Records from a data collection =
============================================================
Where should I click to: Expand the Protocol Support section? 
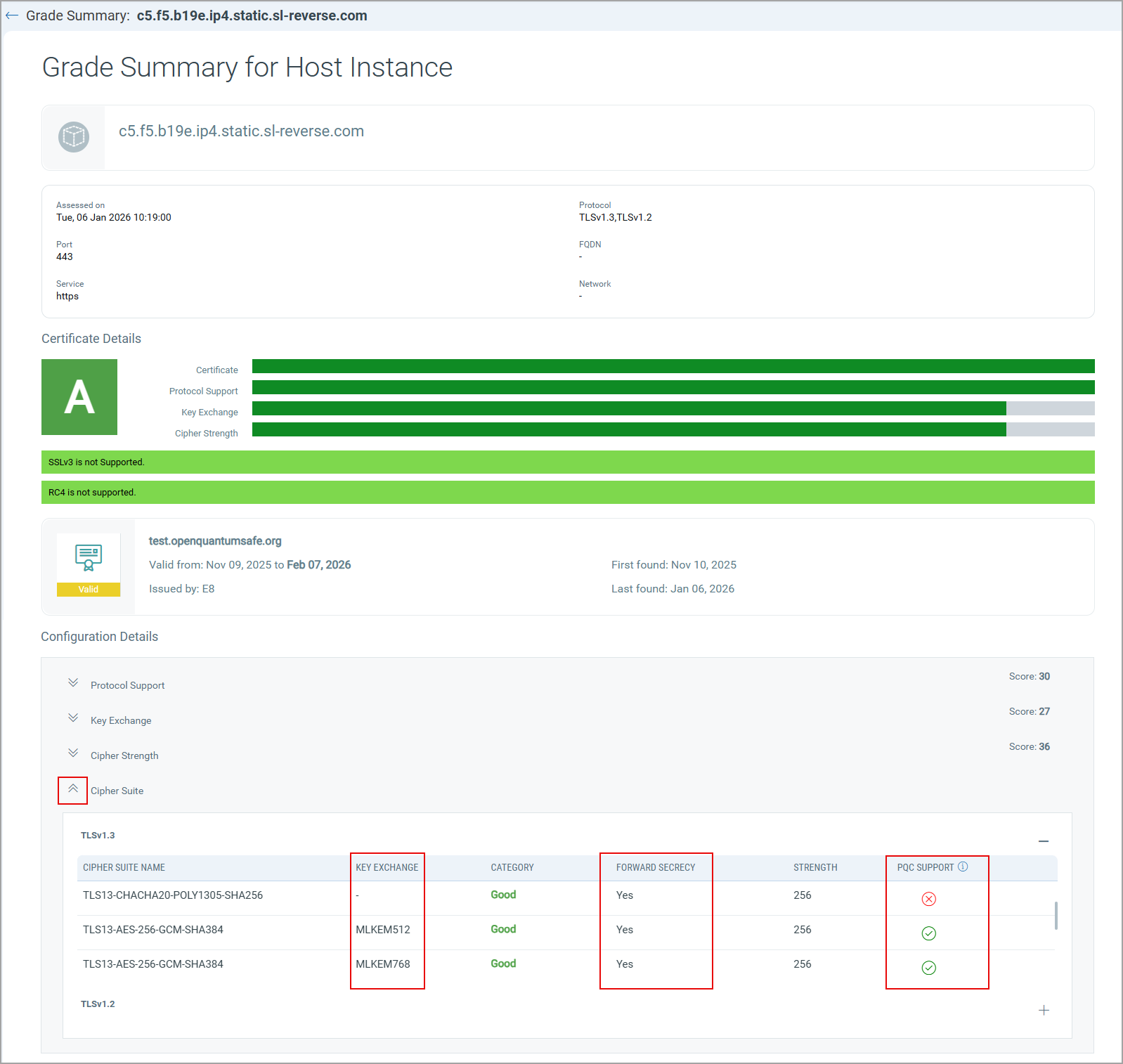(73, 683)
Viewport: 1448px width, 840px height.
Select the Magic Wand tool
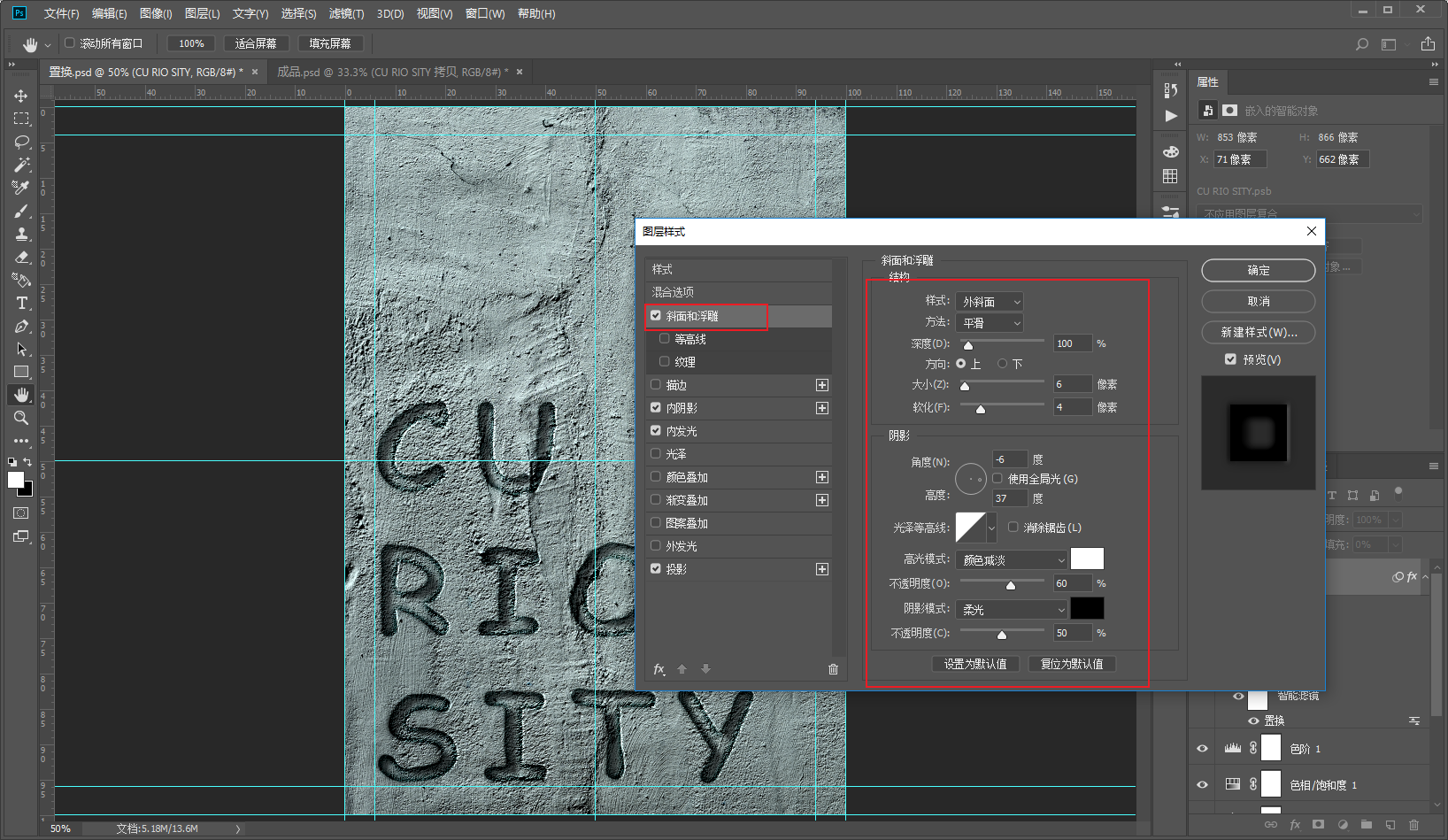pos(21,165)
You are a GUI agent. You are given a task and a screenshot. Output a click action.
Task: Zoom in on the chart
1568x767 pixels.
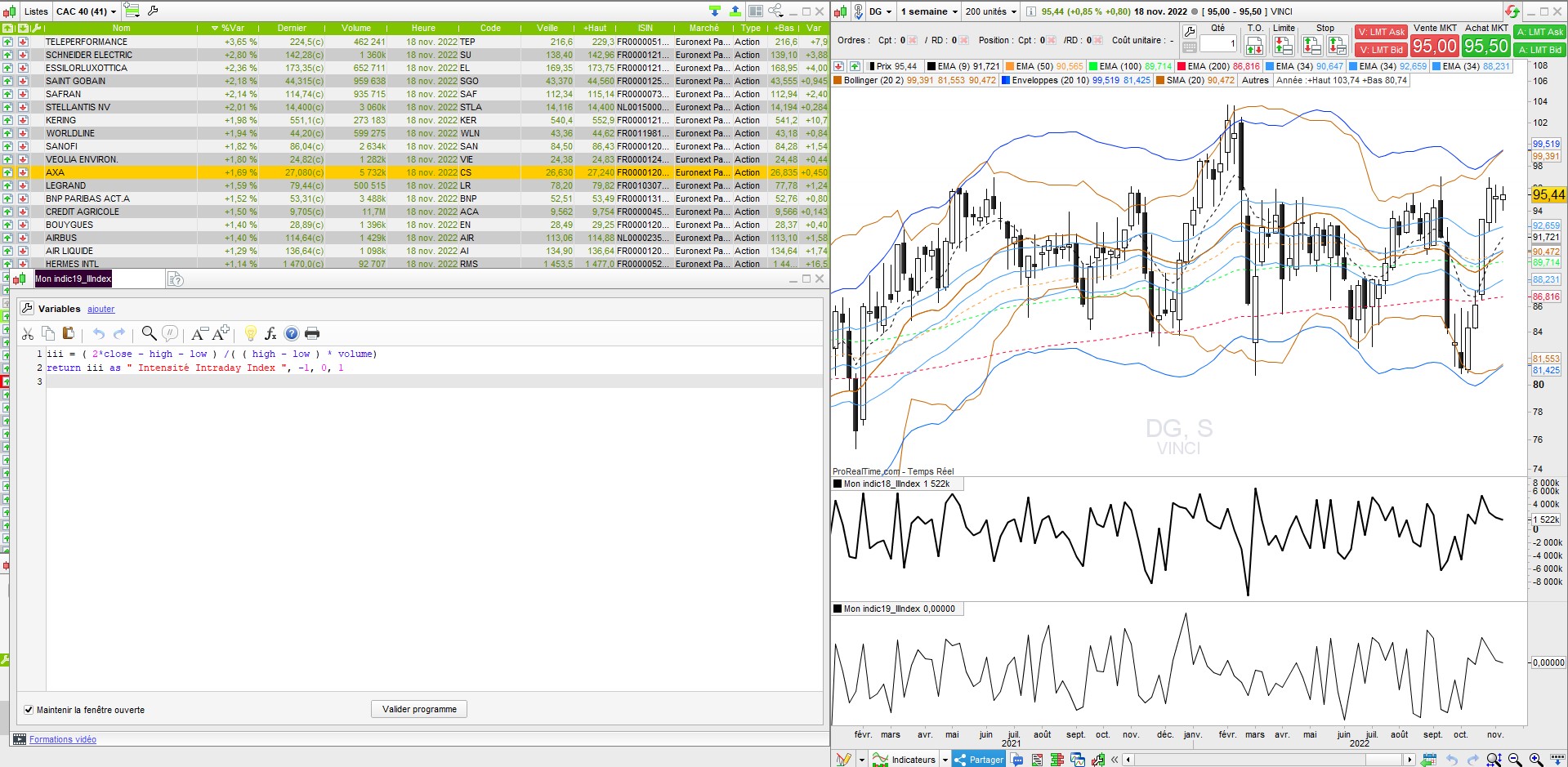(1535, 760)
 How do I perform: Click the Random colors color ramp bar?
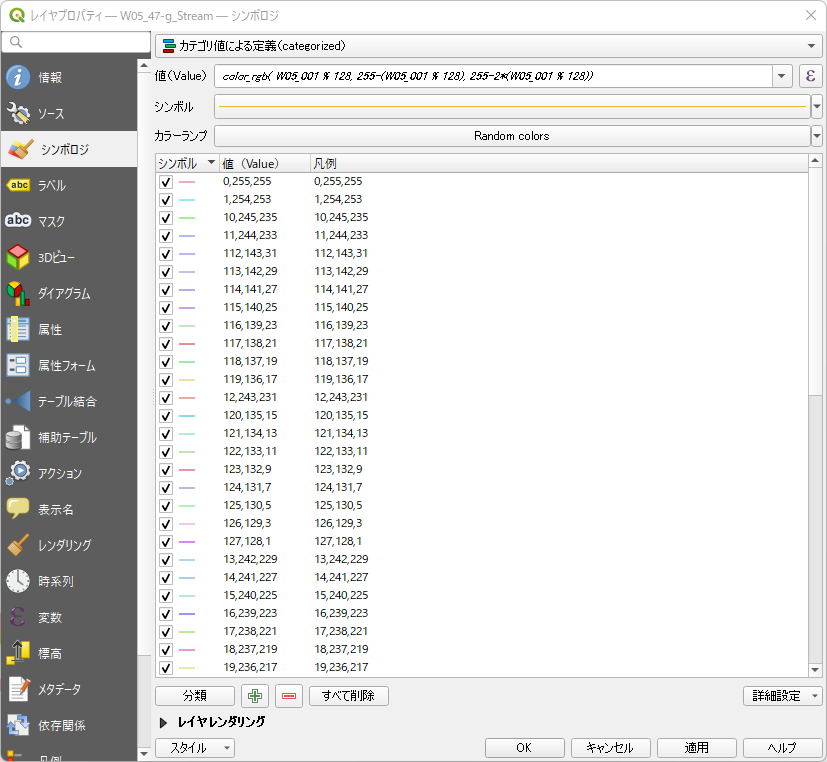coord(511,136)
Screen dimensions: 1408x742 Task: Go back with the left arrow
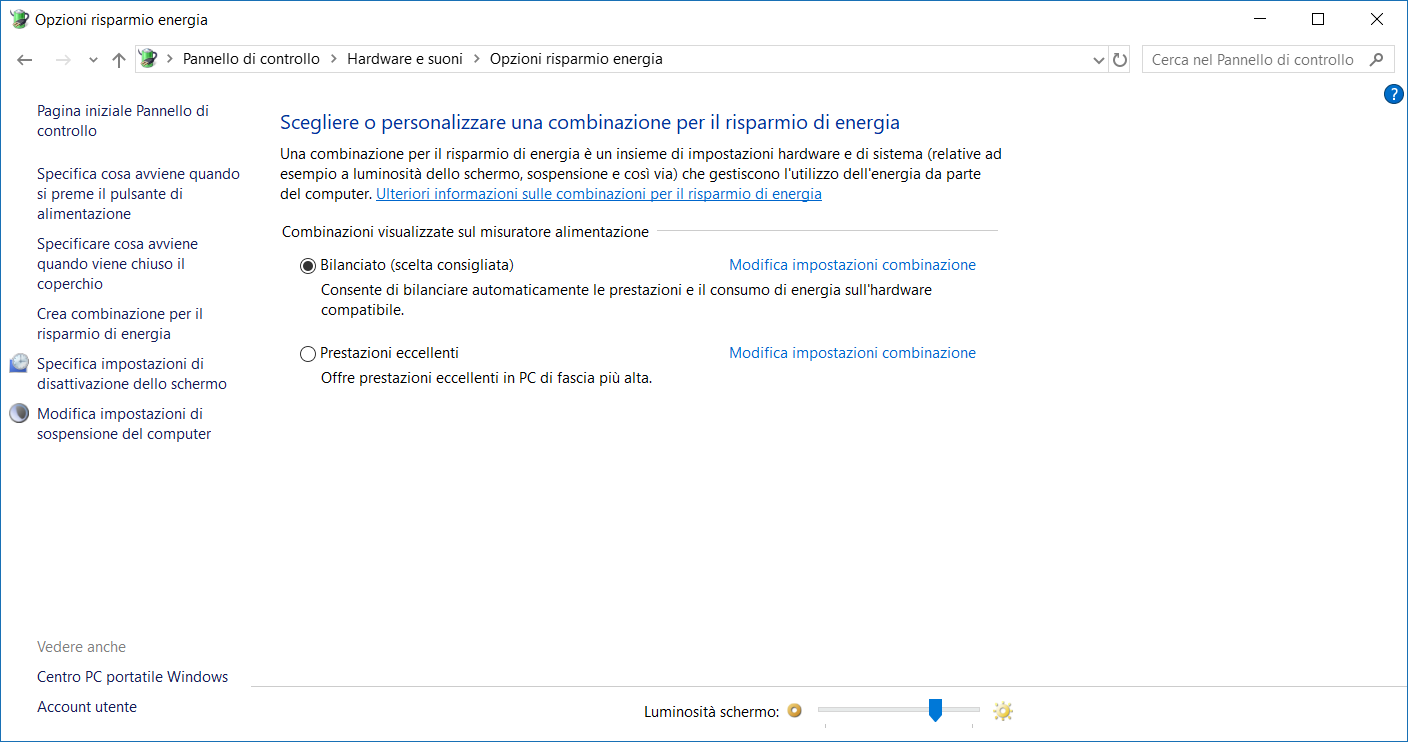(25, 60)
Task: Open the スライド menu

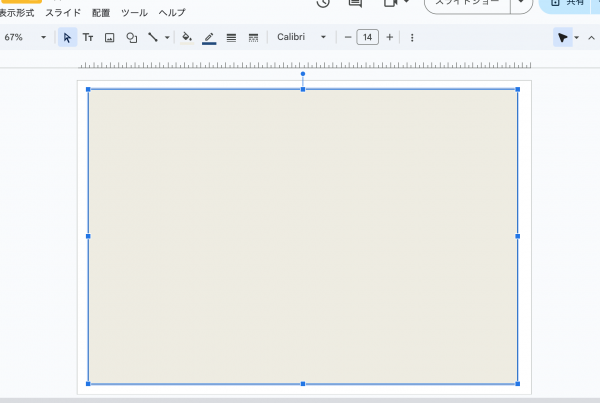Action: [x=63, y=13]
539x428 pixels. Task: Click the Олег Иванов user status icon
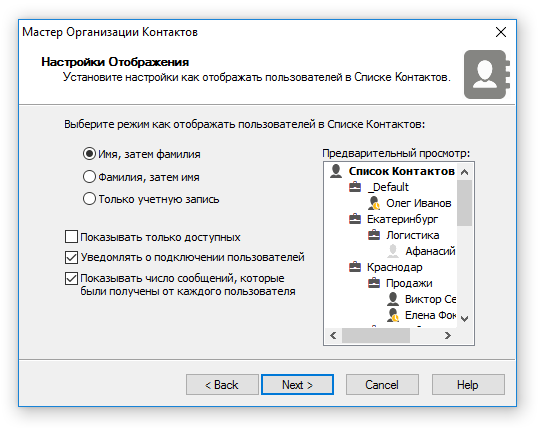[x=374, y=203]
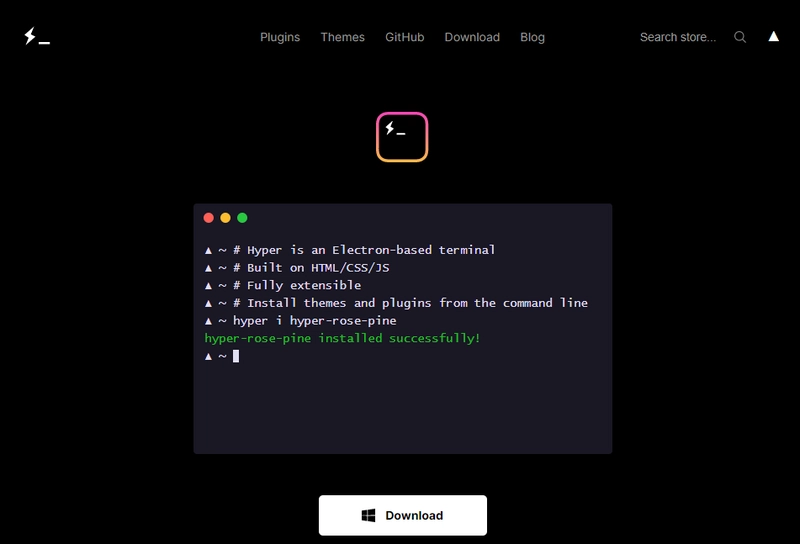Click the Hyper lightning logo in header
Viewport: 800px width, 544px height.
pos(37,36)
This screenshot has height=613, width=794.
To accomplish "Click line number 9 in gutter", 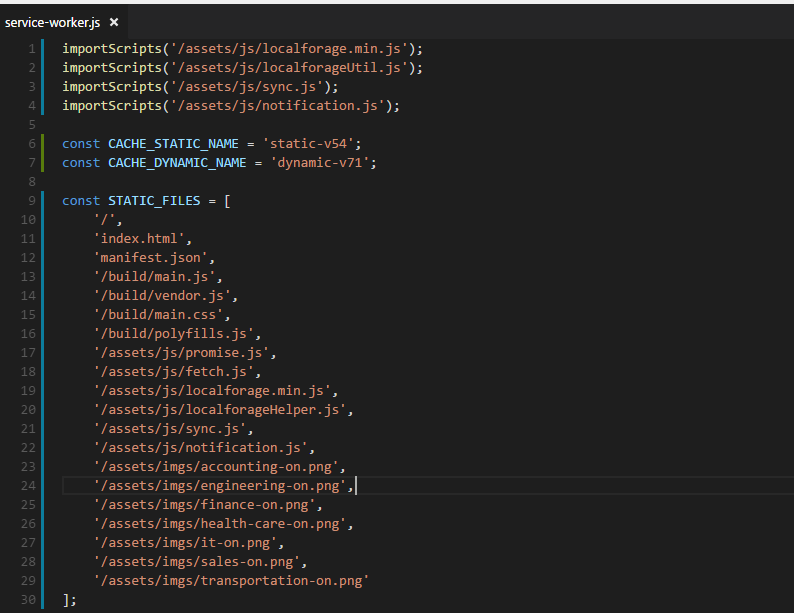I will click(31, 201).
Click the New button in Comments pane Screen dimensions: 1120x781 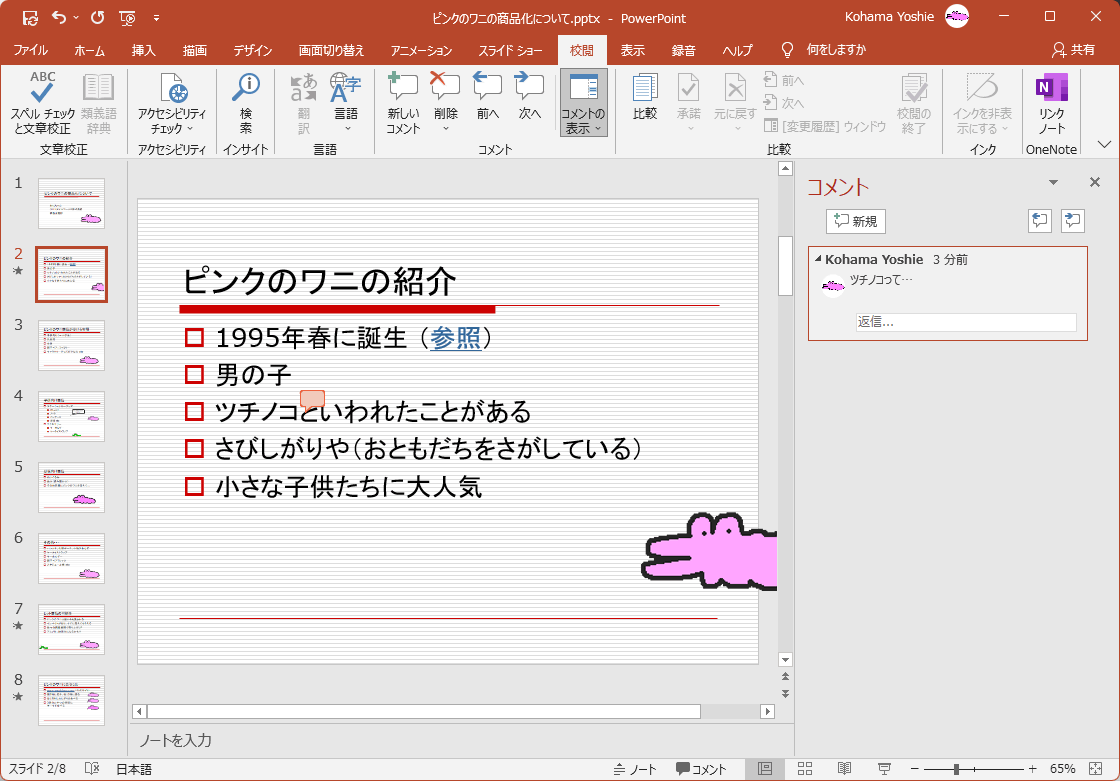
============================================================
Task directions = Please output exactly the lines of the data above, from its first line through the line with "Task: Zoom in on the chart", and nothing else; drop the pictures.

Answer box =
Where should I click to: Expand the Protocol Support section? 
(73, 683)
Viewport: 1448px width, 840px height.
Select the Magic Wand tool
pos(21,165)
You are a GUI agent. You are given a task and a screenshot. Output a click action.
Task: Zoom in on the chart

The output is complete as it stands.